They also wanted the plastic to be free the chemicals bisphenol A or phthalates, so the blocks wouldn't "leech harmful chemicals into the soil."

They found a way to pull it off, sourcing the recycled plastic from Northwest Polymer Inc. in Molalla and working with ABT Plastic in Vancouver, Wash., to manufacture the blocks.

Ultimately the blocks are made out of the same kind of plastic used to make yogurt containers and milk jugs, said Stormont.

A garden box made with multicolored blocks.

"They're lightweight and functional and easy for people to use without having to stick with a standard design," he says. "You can lay them out in multiple configurations to work with your backyard or condominium deck. It takes the drudgery out of building your own garden box."

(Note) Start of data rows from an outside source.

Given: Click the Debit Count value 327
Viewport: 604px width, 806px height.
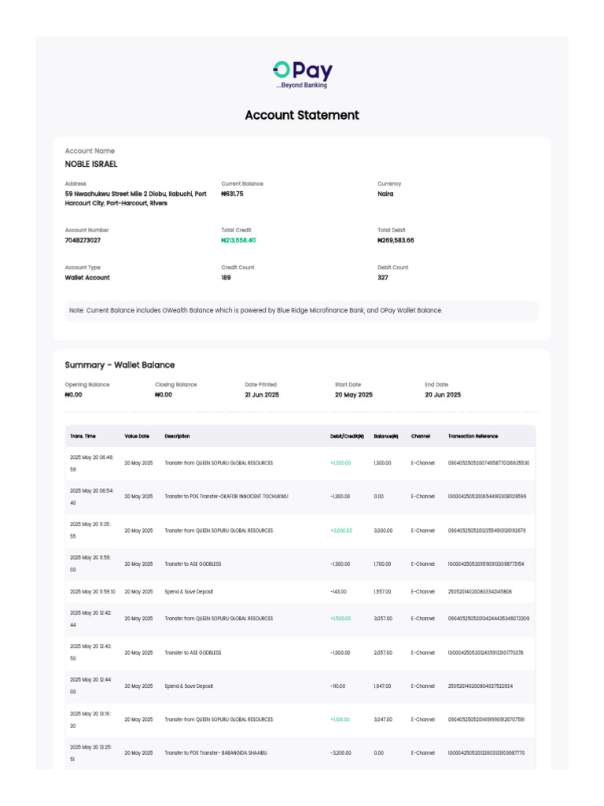Looking at the screenshot, I should pos(383,278).
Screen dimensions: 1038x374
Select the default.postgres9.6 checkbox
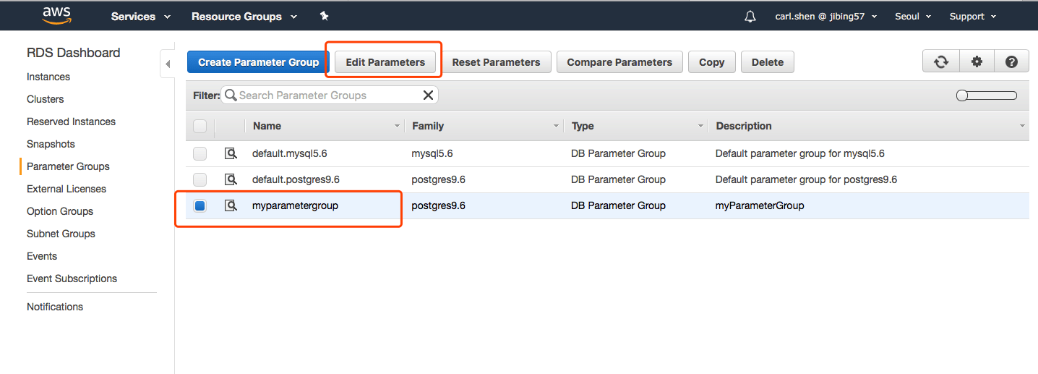(200, 179)
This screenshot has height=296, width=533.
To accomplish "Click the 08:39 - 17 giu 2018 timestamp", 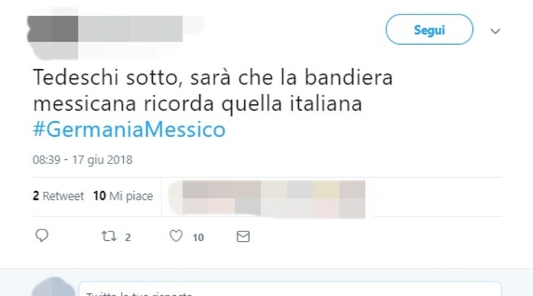I will [83, 160].
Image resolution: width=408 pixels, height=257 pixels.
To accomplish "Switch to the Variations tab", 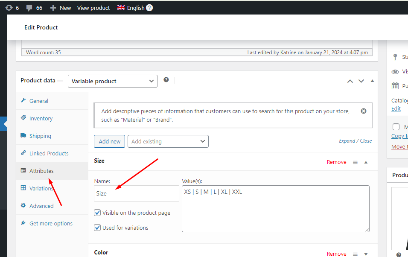I will coord(41,188).

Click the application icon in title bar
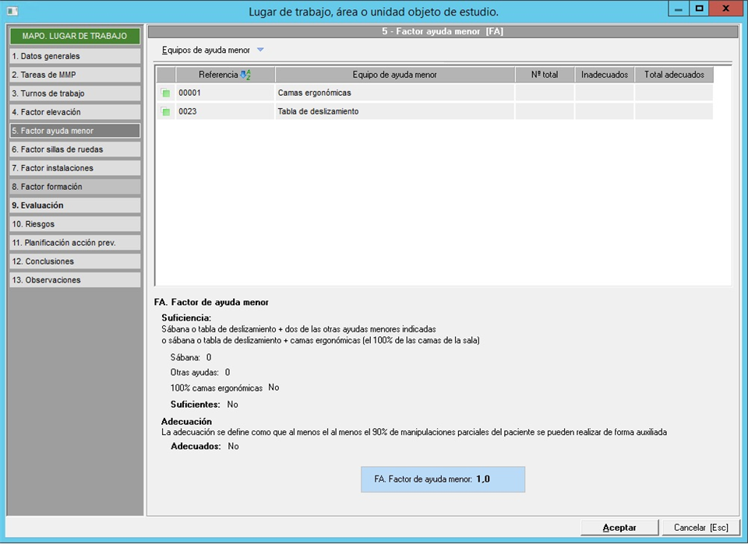click(x=12, y=11)
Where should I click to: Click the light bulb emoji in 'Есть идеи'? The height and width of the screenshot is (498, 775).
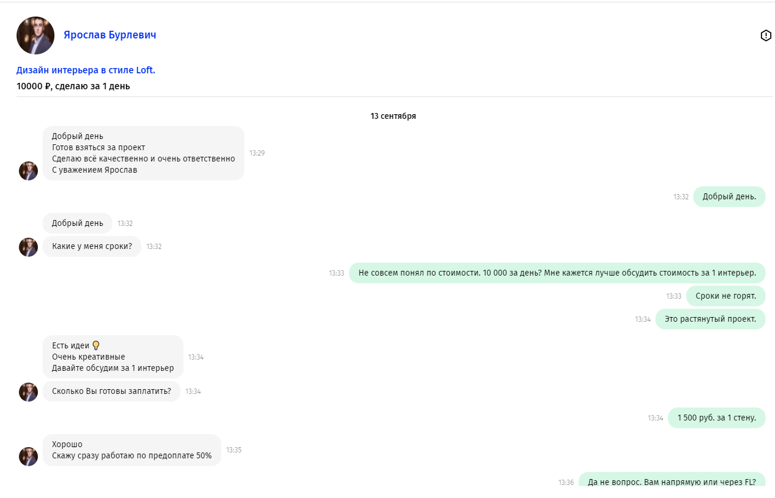tap(96, 345)
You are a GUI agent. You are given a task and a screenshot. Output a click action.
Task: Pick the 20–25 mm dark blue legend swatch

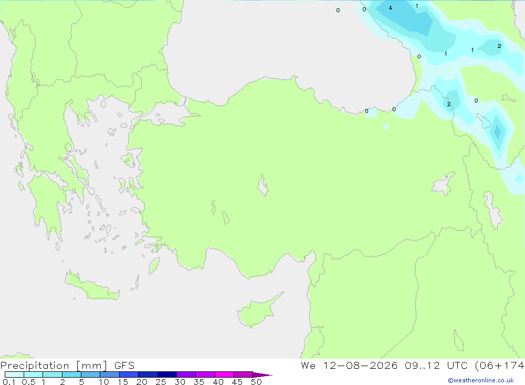[148, 374]
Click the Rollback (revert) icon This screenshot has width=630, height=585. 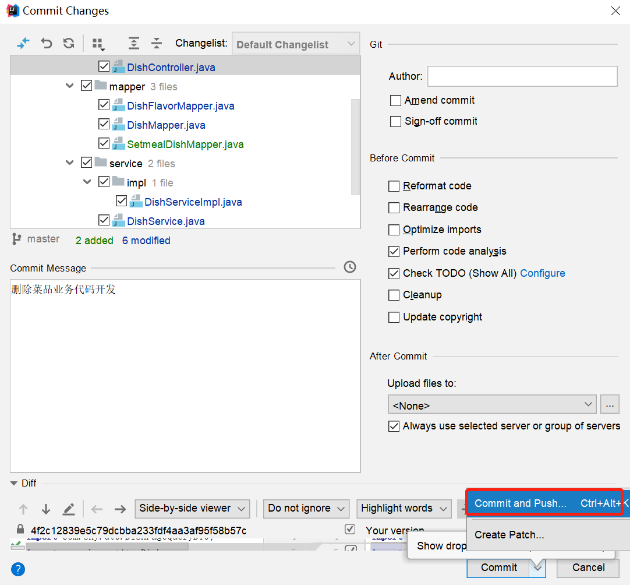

Initially, the three funded their idea with a Kickstarter campaign. They raised more than $79,000 from 503 people in September last year. They've sold about 400 kits at $50 apiece.

They mailed out the first sets of blocks last month. Now they're producing another line with more colors and selling them on Amazon.

But they haven't gotten a chance to grow any veggies in a garden box yet.

"We’re looking forward to growing potatoes and carrots and instead of digging them out of the ground we can just take the blocks up," said Holcomb.

And yes, they got an A on the class project. They now have their masters in business administration.